The general nature of people is to want to live as long as possible. With today's health care options, things that were certain death sentences a decade or two ago are now treatable conditions with a reasonable chance of survival. If there's a chance of a cure, many people will take it. The thought of who will pay for it (successful or otherwise) is secondary to the discussion. But in the example above, I personally believe the discussion of who has to deal with the bills is primary. They apparently knew that a cure was not possible, and that it was only a matter of time before he would die of the cancer. But to him, it was survival at all costs, and who cares about the financial carnage after you die?
I know it sounds crass, and some people would probably call it an immoral choice to have to make. But in my view (and again, this is *my* personal view, not one to be imposed on others as a rule), the cost of survival has to be weighed against the cost of living with the crushing debt that will be left behind. Someone will have to pay that, and it's likely to be the person or persons most ill-equipped to do so... your loved ones who have to continue living after you're gone.
I've actually thought about this even before I read this article... if I were diagnosed with a disease (let's call it cancer) that had a relatively low chance of survival, would I choose treatment or would I choose to let it run its natural course? My mom was diagnosed with cancer after ignoring some symptoms for a number of months. By the time the results came back, the chance of survival was very small. She chose to not fight it, and to let it play out... knowing that it was a matter of weeks at that point. It turned out to be six weeks. Realistically, she could have maybe prolonged life a few more months... but at what cost, both physically and financially? Everyone will die at some point... is another two months before saying good-bye worth the cost? For her, it wasn't. And if that decision were to ever face me, I think I'd probably go the same route.

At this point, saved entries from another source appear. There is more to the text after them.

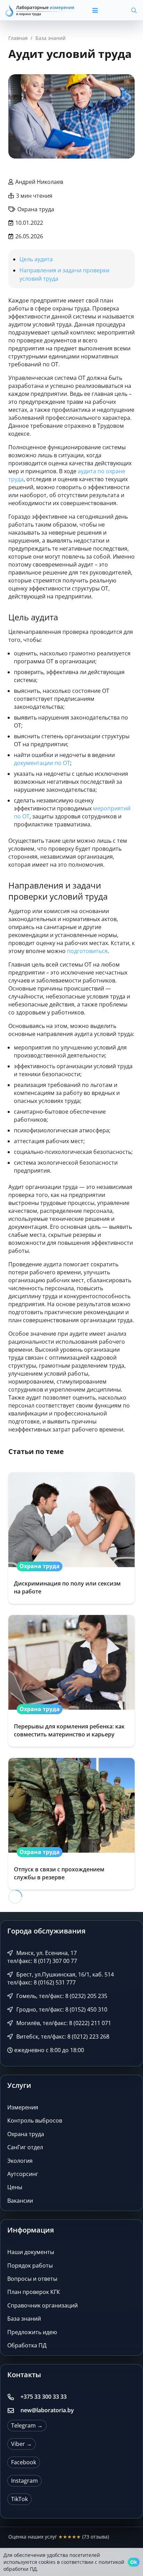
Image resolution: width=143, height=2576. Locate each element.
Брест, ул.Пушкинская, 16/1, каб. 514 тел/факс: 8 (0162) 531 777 (60, 1978)
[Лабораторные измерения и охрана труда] (40, 10)
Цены (14, 2187)
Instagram (24, 2480)
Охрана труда (25, 2134)
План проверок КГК (33, 2292)
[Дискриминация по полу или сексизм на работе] (71, 1538)
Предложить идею (32, 2332)
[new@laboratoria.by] (13, 2410)
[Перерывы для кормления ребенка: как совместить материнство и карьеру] (71, 1681)
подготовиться (87, 951)
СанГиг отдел (25, 2147)
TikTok (19, 2499)
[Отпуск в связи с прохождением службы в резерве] (71, 1824)
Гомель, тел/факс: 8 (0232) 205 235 (61, 1996)
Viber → (21, 2444)
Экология (20, 2161)
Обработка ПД (27, 2345)
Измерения (22, 2107)
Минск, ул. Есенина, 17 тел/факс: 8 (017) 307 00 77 (42, 1957)
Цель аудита (36, 259)
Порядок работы (30, 2265)
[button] (101, 10)
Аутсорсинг (22, 2174)
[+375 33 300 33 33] (13, 2397)
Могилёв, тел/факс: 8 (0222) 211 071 (63, 2023)
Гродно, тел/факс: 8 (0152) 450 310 (61, 2009)
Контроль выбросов (34, 2120)
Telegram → (27, 2425)
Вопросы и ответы (32, 2278)
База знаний (24, 2318)
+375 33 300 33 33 (43, 2396)
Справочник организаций (42, 2305)
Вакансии (20, 2200)
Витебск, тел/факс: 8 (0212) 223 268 (62, 2036)
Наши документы (30, 2252)
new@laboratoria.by (47, 2410)
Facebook (23, 2462)
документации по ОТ (42, 763)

I know that each situation is different... do you have young children? Do you have excellent insurance (but even then there will still be costs)? Are your kids grown and independent? It's always going to be painful to die and leave others behind, but do you add to that pain by leaving bills that will affect the lives of those left for years?
This isn't an easy question, and it is so wrong that we as a society are faced with these types of issues given the current state of healthcare in America. But I don't see the situation improving, and I think more and more people are going to be faced with the painful choice, which is...
How much is my life worth to those who will have to pay the bill when I'm gone?